Synthesizing Performance Constraints for Evaluating and Improving Code Efficiency

Conference: NeurIPS 2025
arXiv: 2505.23471
Code: https://github.com/UChiSeclab/perfforge
Area: AIGC Detection
Keywords: Performance constraint synthesis, code efficiency evaluation, fuzzing, LLM code optimization, PerfForge

TL;DR

This paper proposes Wedge, a framework that uses LLMs to synthesize performance-characterizing constraints to guide constraint-aware fuzzing, generating stress-test inputs that expose code performance bottlenecks.
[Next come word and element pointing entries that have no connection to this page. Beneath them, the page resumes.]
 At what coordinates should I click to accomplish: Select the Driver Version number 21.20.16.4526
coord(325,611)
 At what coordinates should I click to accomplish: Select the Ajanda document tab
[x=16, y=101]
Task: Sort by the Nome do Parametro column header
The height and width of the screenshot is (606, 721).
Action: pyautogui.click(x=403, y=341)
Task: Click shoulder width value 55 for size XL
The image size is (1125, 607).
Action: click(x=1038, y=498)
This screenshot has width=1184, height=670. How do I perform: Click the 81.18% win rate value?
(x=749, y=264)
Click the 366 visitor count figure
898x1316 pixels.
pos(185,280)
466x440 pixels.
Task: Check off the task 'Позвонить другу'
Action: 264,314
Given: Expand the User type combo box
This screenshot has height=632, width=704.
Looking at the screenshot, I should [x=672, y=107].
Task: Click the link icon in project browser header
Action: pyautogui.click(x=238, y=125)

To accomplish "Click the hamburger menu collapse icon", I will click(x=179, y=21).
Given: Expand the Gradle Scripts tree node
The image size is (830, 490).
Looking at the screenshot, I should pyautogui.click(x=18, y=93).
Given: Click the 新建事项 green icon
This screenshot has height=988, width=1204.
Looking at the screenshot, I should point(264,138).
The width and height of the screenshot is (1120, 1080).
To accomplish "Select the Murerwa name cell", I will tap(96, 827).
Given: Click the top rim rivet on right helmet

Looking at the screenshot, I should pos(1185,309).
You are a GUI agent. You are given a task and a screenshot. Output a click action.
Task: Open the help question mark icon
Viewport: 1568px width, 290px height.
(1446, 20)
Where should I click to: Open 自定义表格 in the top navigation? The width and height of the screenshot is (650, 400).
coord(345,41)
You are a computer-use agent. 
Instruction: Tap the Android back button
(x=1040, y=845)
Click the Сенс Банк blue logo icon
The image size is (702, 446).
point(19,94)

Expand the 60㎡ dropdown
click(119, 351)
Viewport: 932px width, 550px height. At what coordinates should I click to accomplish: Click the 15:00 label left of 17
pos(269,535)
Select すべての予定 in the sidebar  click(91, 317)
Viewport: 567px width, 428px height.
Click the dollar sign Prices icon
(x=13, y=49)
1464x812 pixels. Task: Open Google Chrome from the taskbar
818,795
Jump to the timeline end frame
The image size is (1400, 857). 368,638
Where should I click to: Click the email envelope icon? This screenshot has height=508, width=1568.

It further constructs the PerfForge benchmark, enabling LLM-based code optimizers (e.g., Effi-Learner) to achieve up to 24% additional reduction in CPU instructions.

Background & Motivation

Background: LLMs have demonstrated strong capabilities in code optimization, yet evaluating their effectiveness lacks test inputs that genuinely expose performance bottlenecks. Existing approaches rely on either random inputs or simplistic large-scale inputs, which fail to selectively trigger performance issues along specific code paths.

Limitations of Prior Work: LLMs struggle to directly reason about "which inputs trigger which performance bottlenecks," as this requires complex mapping from program inputs to local execution paths. Existing performance test generation methods (EvalPerf, TG-prompt) offer limited effectiveness.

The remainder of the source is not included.